Mayor Tommy Roberts said the direction to undertake a study "is not a decision to annex."
"This is purely in an analysis and study phase," he said.
If the City Council decides to forge ahead with annexation, it likely would increase the city's revenue and spread services such as water and sewer to outlying businesses and homes. But it also risks taking in business people and local residents who intentionally settled outside of city limits.
The idea is all about tax revenue.
"The attraction of annexation would be bringing in those businesses that are producers of goods and services, which generates gross receipts tax," Roberts said.
Among the areas under study for annexation could include U.S. 64 (Bloomfield Highway) and New Mexico 516 (Aztec Highway) east of Farmington.
Bloomfield Highway in particular has many industrial businesses that could generate significant tax revenue. City officials are quick to note, however, that nothing has been decided.
"This would just be an initial overview of the possibilities," Roberts said.

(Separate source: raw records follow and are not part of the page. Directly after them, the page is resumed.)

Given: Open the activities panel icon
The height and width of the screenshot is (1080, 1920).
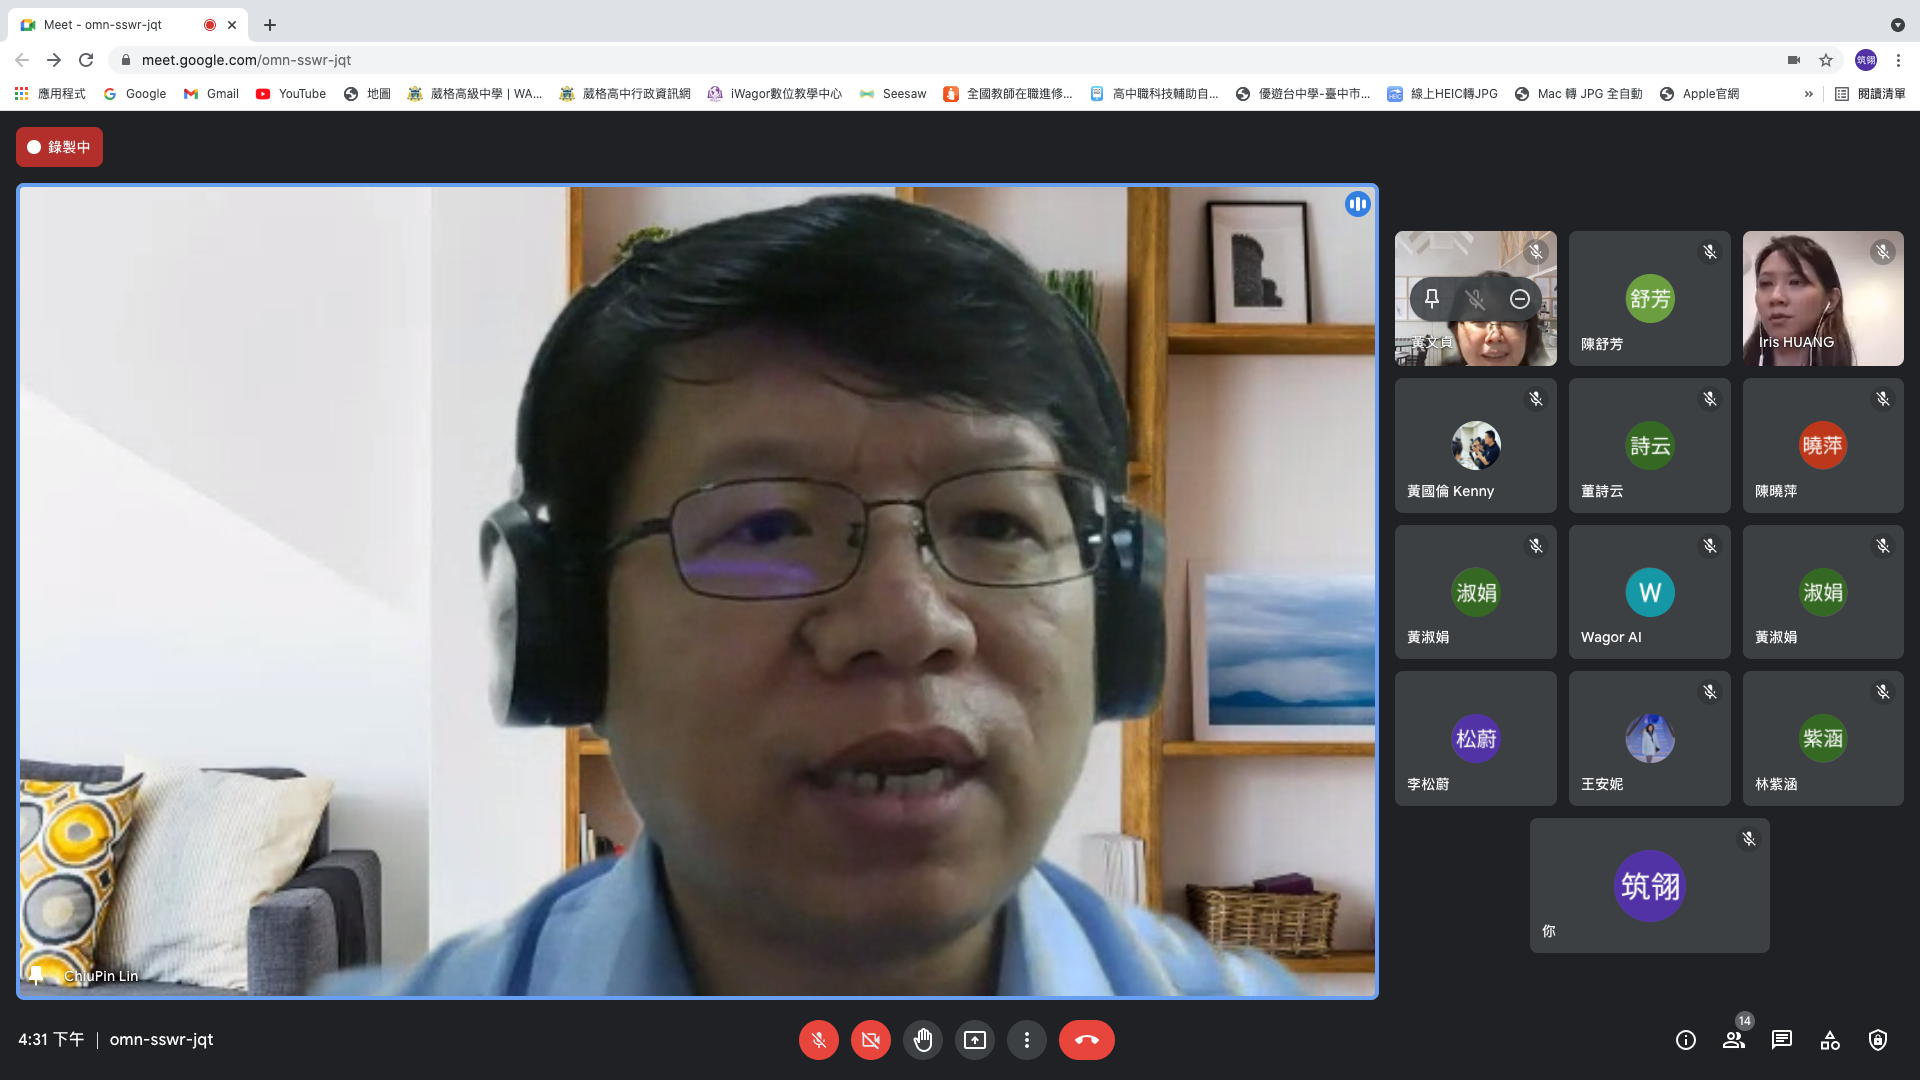Looking at the screenshot, I should [x=1830, y=1040].
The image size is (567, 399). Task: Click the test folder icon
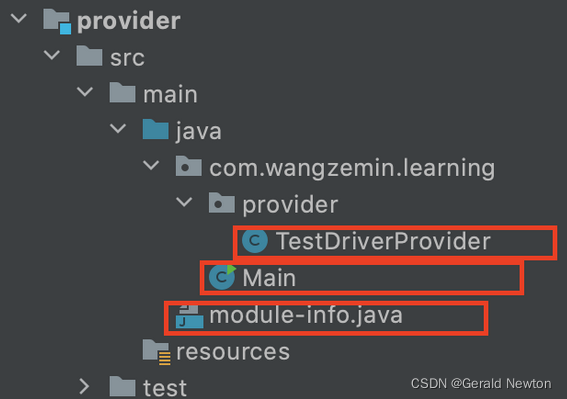[x=123, y=386]
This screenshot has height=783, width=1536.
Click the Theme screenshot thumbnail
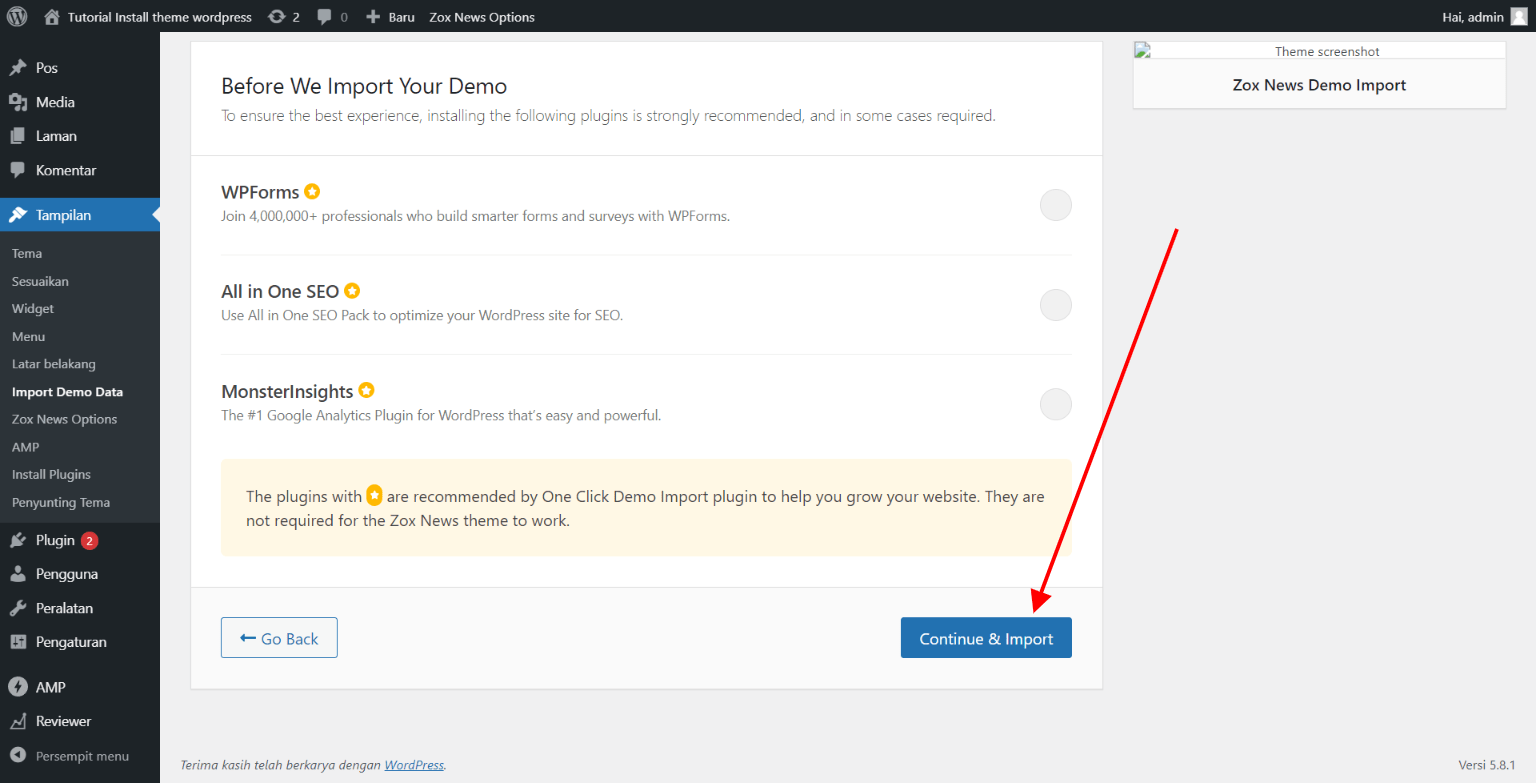(1318, 51)
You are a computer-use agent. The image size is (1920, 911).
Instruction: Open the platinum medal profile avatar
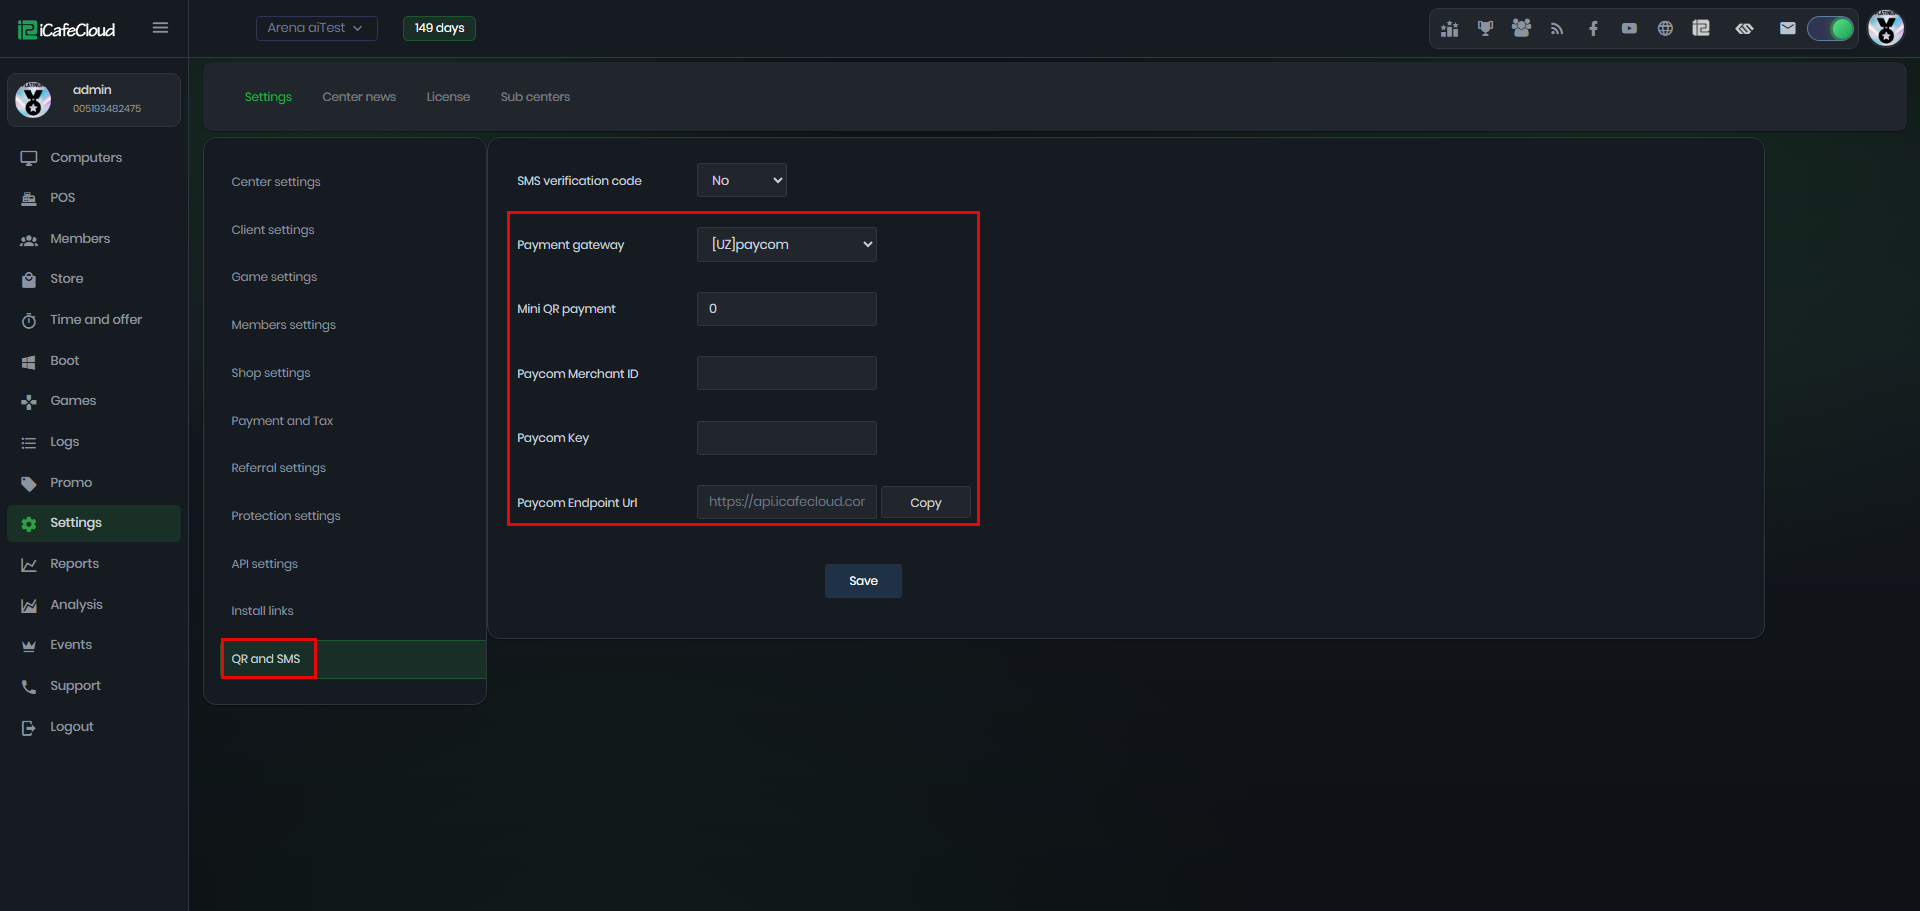1886,28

Farmington's northeastern boundary now stops at Farmington Lake. The southeast edge of city limits extends to Bloomfield Highway's intersection with Madison Lane, and areas north of there including Wildflower Mesa Drive.
Business owners in areas east of the city would face a number of changes in an annexation.
"As far as services to the businesses and the people that fall in that area, it's probably good," said Gilbert M. Cordova, owner of Cordova Investment, which does business as A.C. Fence Co., 2901 E. Bloomfield Highway.
Cordova complained that buildings in the city of Farmington fall under strict building codes.
"Since I'm in construction I have to deal with that," he said. "I don't think that's right. What happens is it increases construction costs."
The City Council has set aside for now a proposal from councilor Jason Sandel to consider a broad annexation that would take in much of Crouch Mesa. The proposal would have increased the city's land area by about 50 percent, Roberts said.
Sandel could not be reached for comment Friday.
"I am not in favor of a massive annexation," Roberts said. "I think we would find very likely that the costs outweigh the benefits. A smaller scale annexation is the way to go."
Crouch Mesa lies between Bloomfield Highway and Aztec Highway along County Road 350. The area includes industrial businesses and a few residential developments, but it is not densely populated. Businesses are interspersed in the desert.
Roberts said Crouch Mesa may be too large an area for the city to consider annexing anytime soon.
"That proposal has been on the table for over a year and the council has never warmed to that thought," Roberts said. "My personal view is there's not much attractive about it."
A smaller annexation could bring benefits to the city, Roberts said.
"It amounts to a cost-benefit analysis," he said.